No. Muse Spark is proprietary — it is Meta's first frontier model not released as open weights, a deliberate break from the open Llama line. Meta has said it hopes to open-source future versions of the model, but the April 2026 release is closed.
How much does Muse Spark cost?
It is currently free to use through meta.ai and the Meta AI app (a Meta account is required). Artificial Analysis lists input and output at $0.00 per 1M tokens. There is no public paid API yet — API access is in private preview for select partners, and Meta has not published a public rate card.

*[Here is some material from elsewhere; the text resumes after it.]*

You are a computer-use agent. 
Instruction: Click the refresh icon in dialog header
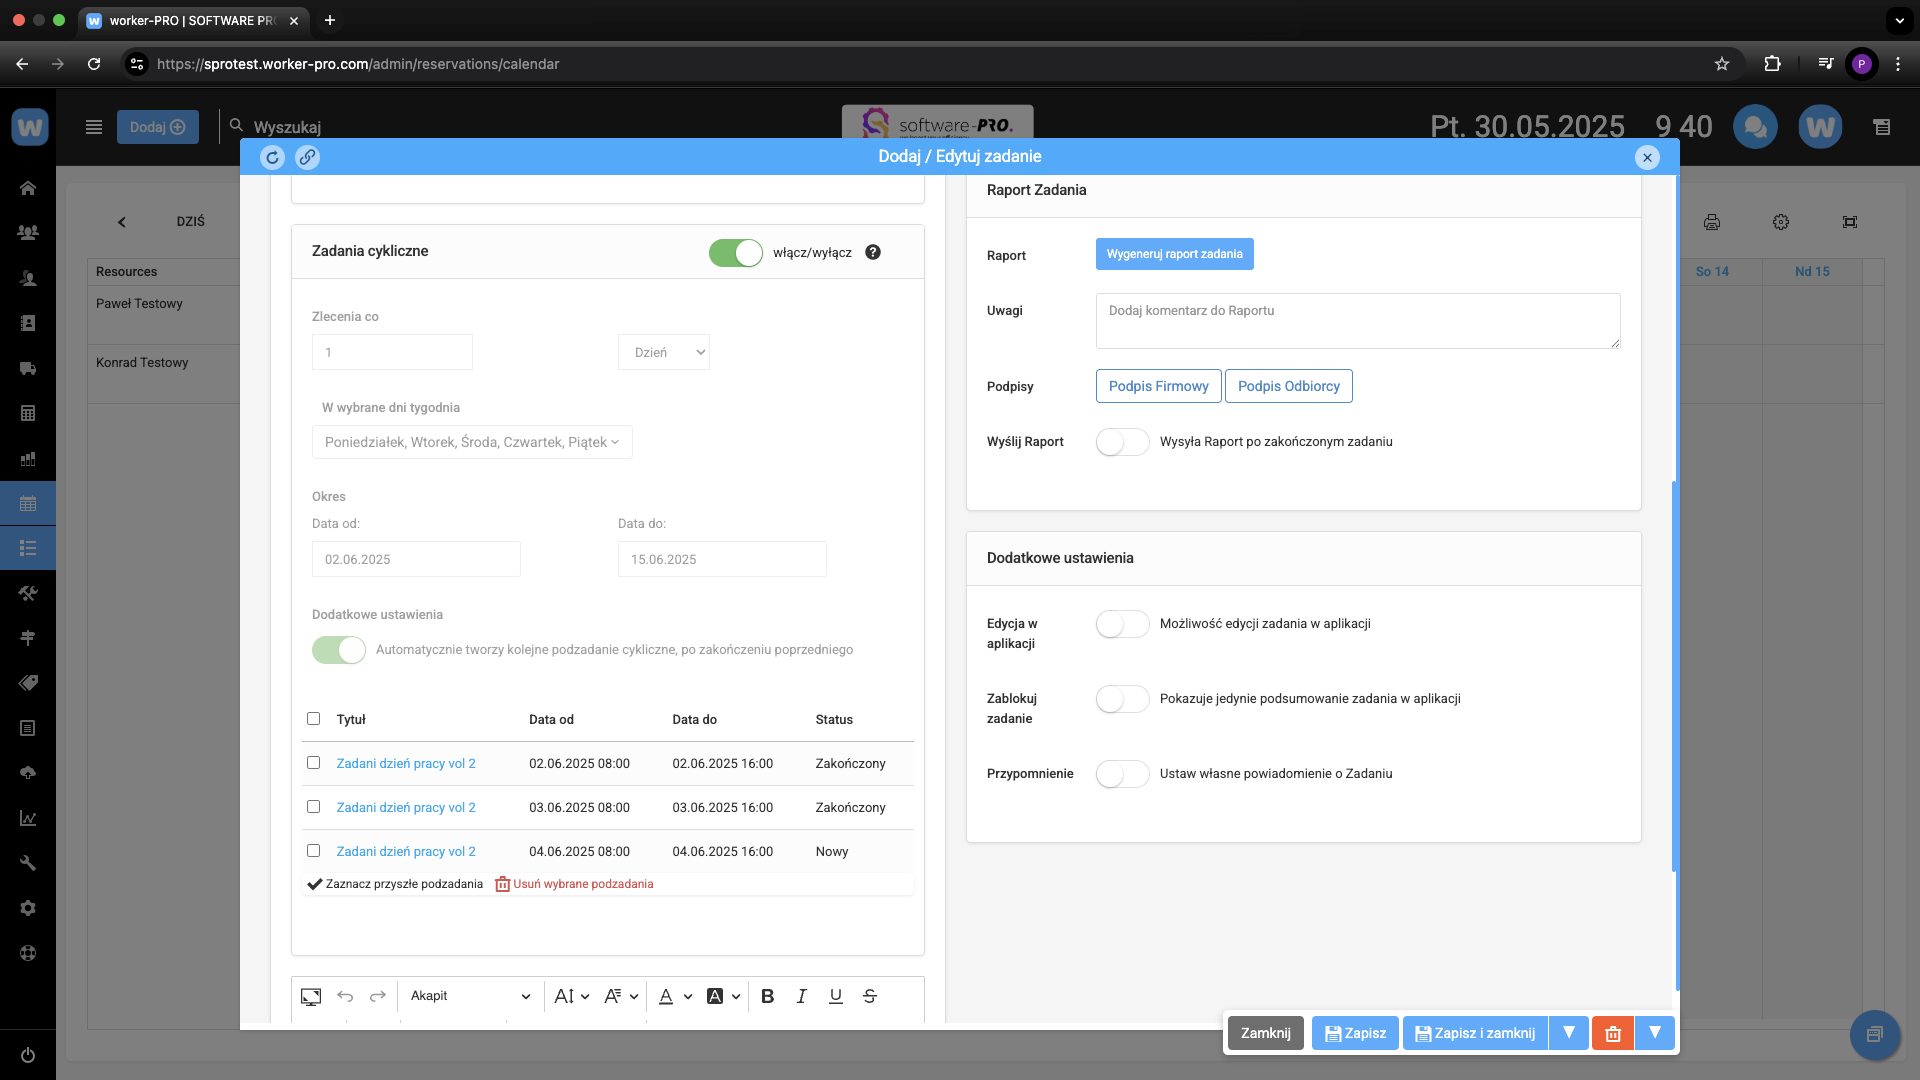click(x=272, y=157)
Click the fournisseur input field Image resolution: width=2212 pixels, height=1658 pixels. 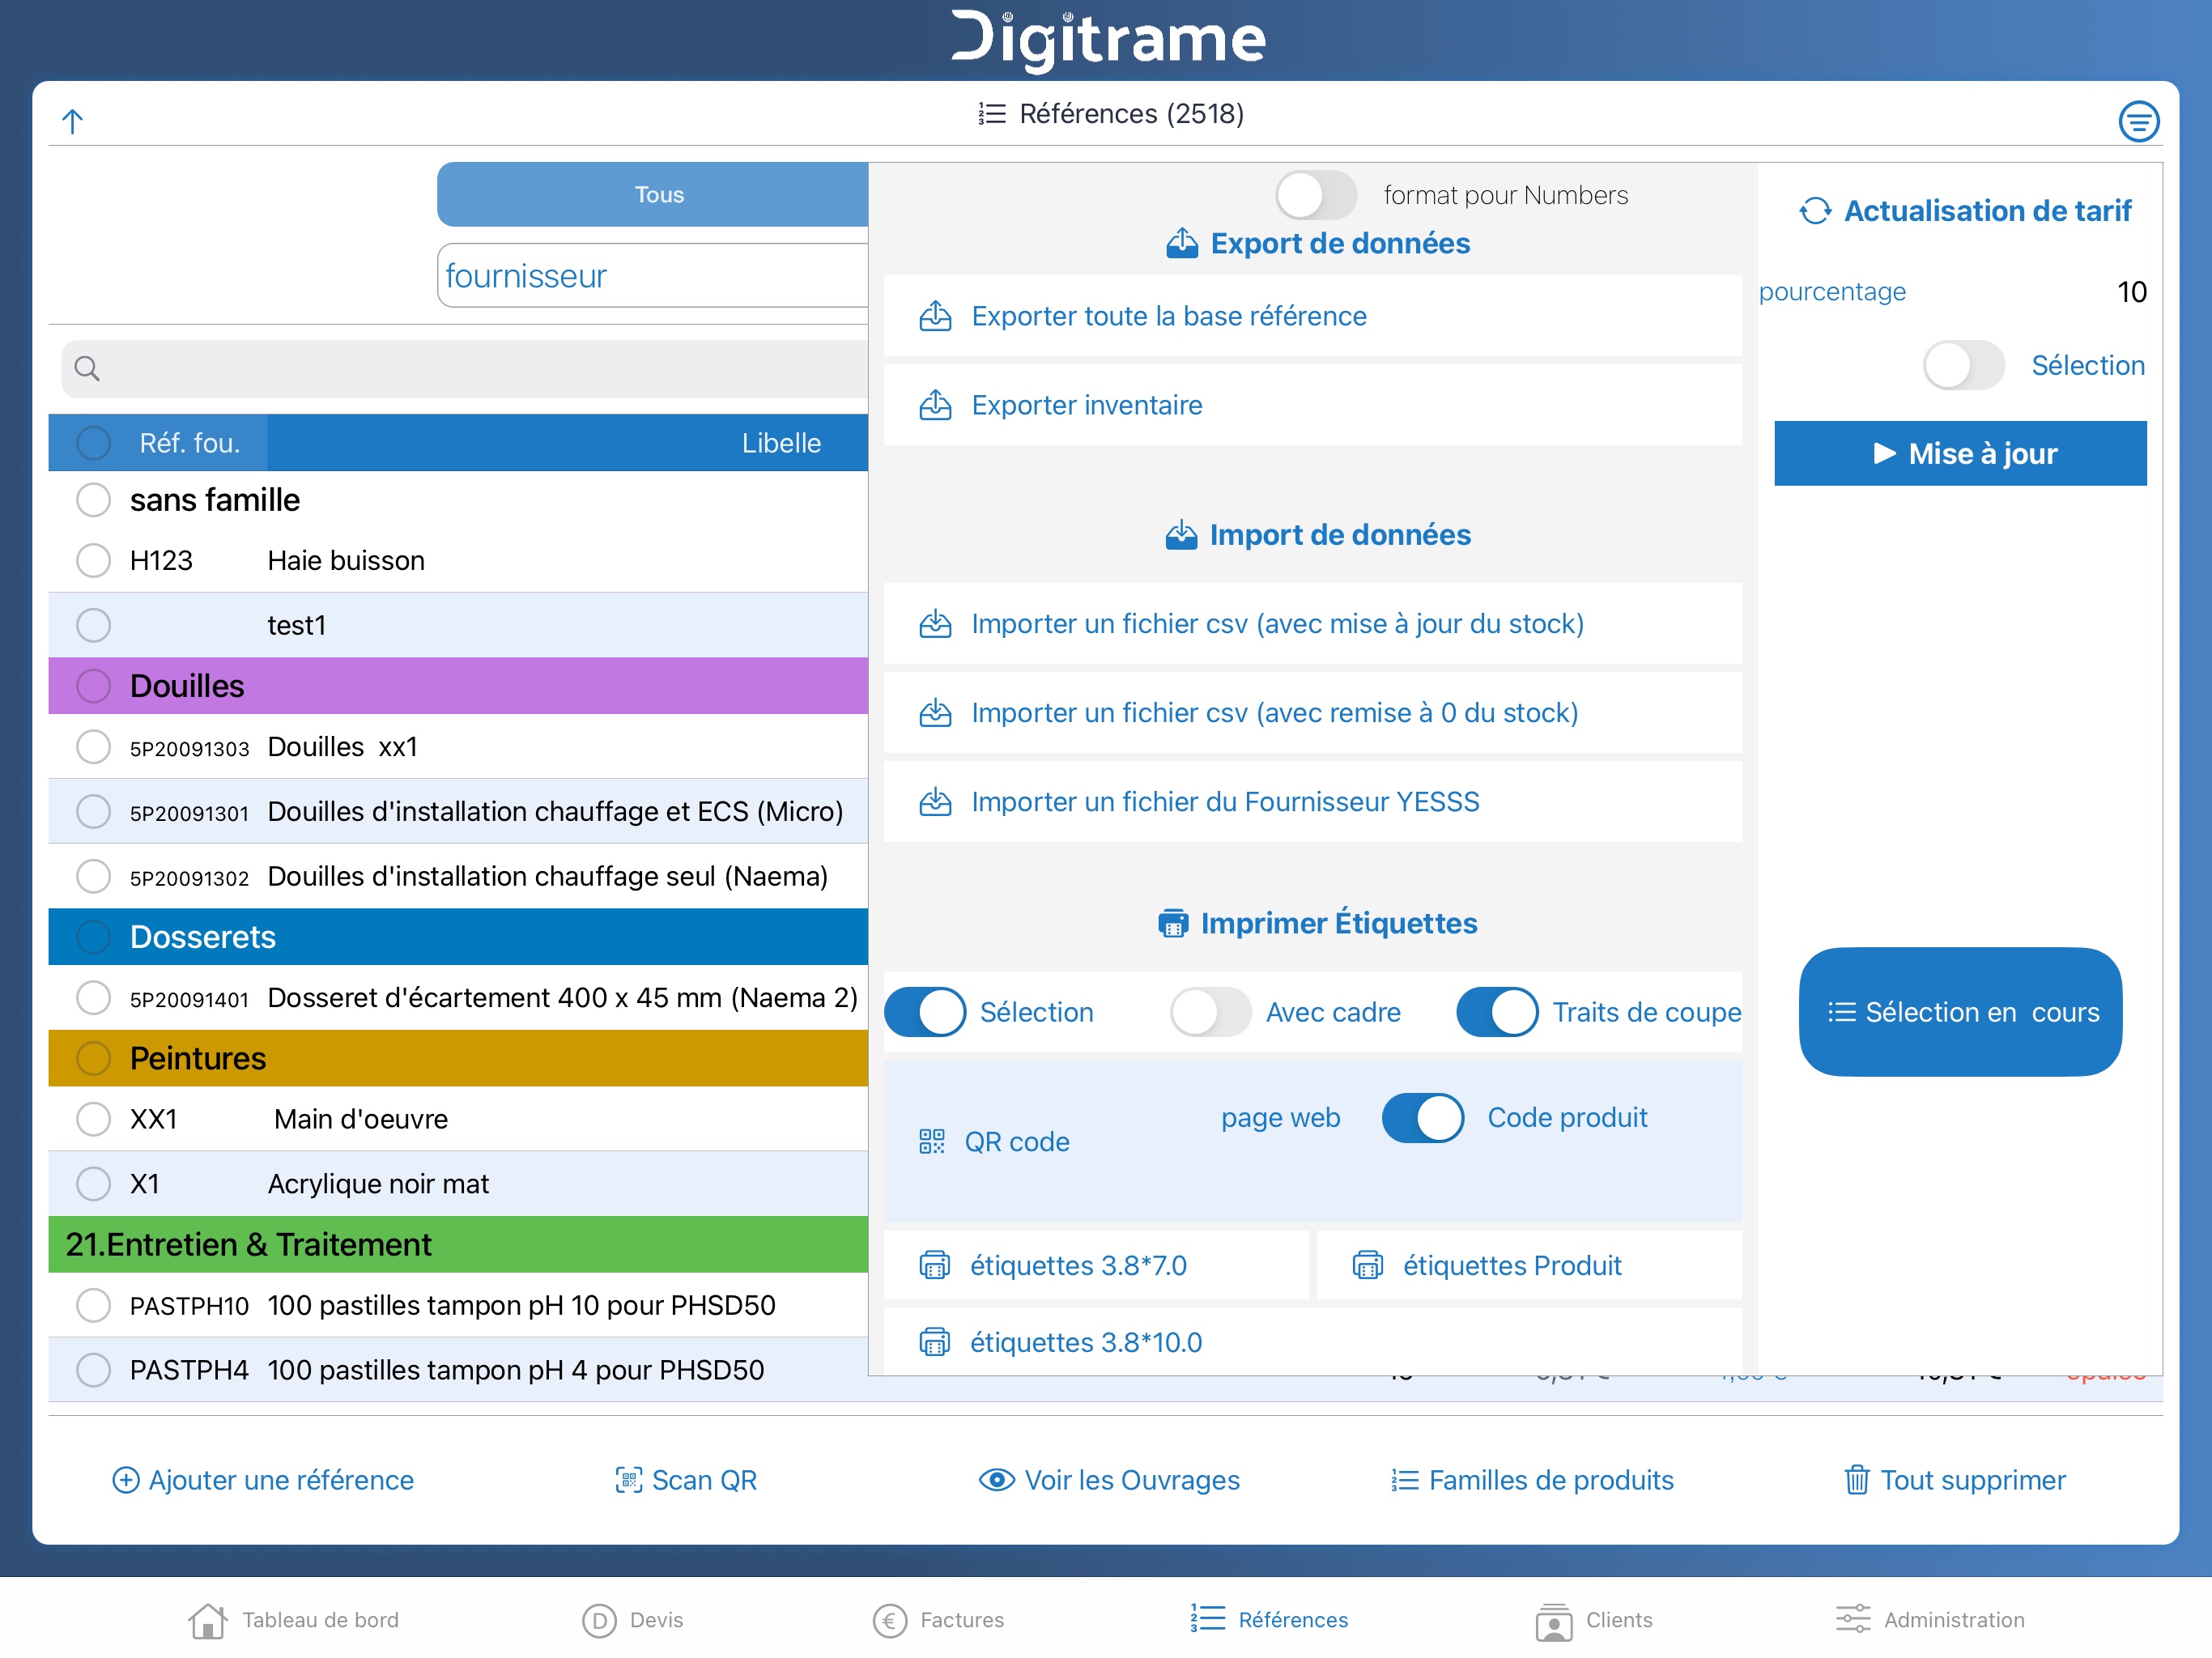click(x=652, y=276)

What is Contemplating mode?
Contemplating mode scales test-time compute by orchestrating multiple agents that reason in parallel and then aggregating their solutions, rather than relying on a single chain of thought. It lifts Muse Spark to 58.4 on Humanity's Last Exam (with tools) and 38.3 on FrontierScience Research, competing with extreme reasoning modes like Gemini Deep Think and GPT Pro.
What is Muse Spark best at?
Health. Trained on data curated with more than 1,000 physicians, Muse Spark leads the HealthBench Hard leaderboard at 0.428, ahead of every other frontier model tested. It is also a strong vision model, scoring 80.5% on MMMU-Pro — second only to Gemini 3.1 Pro.